Au cours de nos débats, je proposerai avec mes collègues du groupe UDI-UC la création d’un observatoire de la compétitivité de l’agriculture française, qui agira sur les prix et les marges, mais aussi sur les distorsions de concurrence.

Pour briser la « boîte noire » des prix et des marges, nous proposons d’instaurer le libre accès aux informations et aux statistiques des centrales d’achat qui ne jouent pas le jeu de la transparence. Le name, blame and shame pratiqué chez les Anglo-Saxons est bien plus efficace que des amendes souvent dérisoires. Cette accessibilité imposera le consommateur comme arbitre des distorsions entre prix d’achat au producteur et prix payé par le consommateur.

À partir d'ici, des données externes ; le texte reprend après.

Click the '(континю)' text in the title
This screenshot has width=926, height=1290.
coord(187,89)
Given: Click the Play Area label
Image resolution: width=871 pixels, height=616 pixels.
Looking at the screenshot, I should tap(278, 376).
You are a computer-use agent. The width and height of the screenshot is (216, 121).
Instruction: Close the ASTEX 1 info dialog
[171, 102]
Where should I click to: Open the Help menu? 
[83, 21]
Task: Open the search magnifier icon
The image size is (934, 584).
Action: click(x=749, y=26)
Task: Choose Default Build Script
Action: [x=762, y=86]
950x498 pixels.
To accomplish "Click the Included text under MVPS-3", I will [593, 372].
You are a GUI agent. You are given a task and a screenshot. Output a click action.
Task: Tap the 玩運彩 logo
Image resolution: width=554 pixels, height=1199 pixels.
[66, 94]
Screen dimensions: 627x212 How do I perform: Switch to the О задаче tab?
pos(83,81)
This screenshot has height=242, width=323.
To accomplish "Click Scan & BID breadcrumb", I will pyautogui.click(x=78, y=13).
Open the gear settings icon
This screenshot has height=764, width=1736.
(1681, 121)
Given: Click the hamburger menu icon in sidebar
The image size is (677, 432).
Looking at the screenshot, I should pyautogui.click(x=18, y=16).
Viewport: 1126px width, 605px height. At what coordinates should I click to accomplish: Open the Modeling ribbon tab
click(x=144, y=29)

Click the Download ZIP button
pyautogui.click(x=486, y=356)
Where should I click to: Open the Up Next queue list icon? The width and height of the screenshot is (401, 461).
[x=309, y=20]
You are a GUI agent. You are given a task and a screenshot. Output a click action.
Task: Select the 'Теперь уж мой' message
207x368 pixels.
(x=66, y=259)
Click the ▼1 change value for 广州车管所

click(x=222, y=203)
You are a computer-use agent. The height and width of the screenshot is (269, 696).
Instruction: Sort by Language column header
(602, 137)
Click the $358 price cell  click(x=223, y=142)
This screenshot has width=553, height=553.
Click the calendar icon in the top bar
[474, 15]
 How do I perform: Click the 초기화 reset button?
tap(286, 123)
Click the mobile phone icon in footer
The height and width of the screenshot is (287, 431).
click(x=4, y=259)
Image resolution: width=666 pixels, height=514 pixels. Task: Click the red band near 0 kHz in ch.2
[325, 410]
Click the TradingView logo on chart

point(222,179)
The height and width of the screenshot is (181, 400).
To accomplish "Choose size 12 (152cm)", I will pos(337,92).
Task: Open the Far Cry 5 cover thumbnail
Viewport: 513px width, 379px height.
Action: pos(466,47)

Cet observatoire réalisera de plus chaque année une étude exhaustive des distorsions de concurrence imposées aux agriculteurs dans l’application des directives communautaires et des normes françaises. L’identification rapide de ces distorsions permettra, d’une part, de mieux négocier à Bruxelles, et, d’autre part, de supprimer rapidement, au niveau national, des règlements et des normes inutiles et inefficaces pour l’agriculture.

Encore une fois, le choc de simplification décrété par le Président de la République doit aussi être mis en œuvre dans ce secteur. Monsieur le ministre, des actes, de l’air, de l’oxygène pour l’agriculture française ! J’espère sincèrement que vous entendrez cette proposition et que vous y adhérerez.

Pour conclure, je tiens à saluer le travail des rapporteurs au fond et du président de la commission des affaires économiques, qui ont su trouver des compromis sur de nombreux articles du projet de loi, rattrapant ainsi un peu les défauts du texte qui nous arrivait de l’Assemblée nationale.

Naturellement, j’ai déposé, avec mes collègues du groupe UDI-UC, d’autres amendements, concernant le registre des actifs, la compensation agricole ou les produits phytosanitaires. J’espère vivement que nous serons entendus.

Applaudissements sur les travées de l'UDI-UC et sur certaines travées de l'UMP.

Debut de section - PermalienPhoto de Jean-Léonce Dupont

La suite de la discussion est renvoyée à la prochaine séance.

Debut de section - PermalienPhoto de Jean-Léonce Dupont

Voici quel sera l’ordre du jour de la prochaine séance publique, précédemment fixée à aujourd’hui, jeudi 10 avril 2014 :

À neuf heures trente :

1. Suite du projet de loi, adopté par l’Assemblée nationale, d’avenir pour l’agriculture, l’alimentation et la forêt (279, 2013-2014) ;

Rapport de MM. Didier Guillaume et Philippe Leroy, fait au nom de la commission des affaires économiques (386, 2013-2014) ;

Texte de la commission (n° 387 rectifié, 2013-2014) ;

Avis de Mme Brigitte Gonthier-Maurin, fait au nom de la commission de la culture, de l’éducation et de la communication (344, 2013-2014) ;

Avis de M. Pierre Camani, fait au nom de la commission du développement durable, des infrastructures, de l’équipement et de l’aménagement du territoire (373, 2013-2014) ;

À quinze heures :

2. Questions d’actualité au Gouvernement.

À seize heures quinze et le soir :

3. Suite de l’ordre du jour du matin.

Personne ne demande la parole ?…

La séance est levée.

La séance est levée le jeudi 10 avril 2014, à zéro heure trente.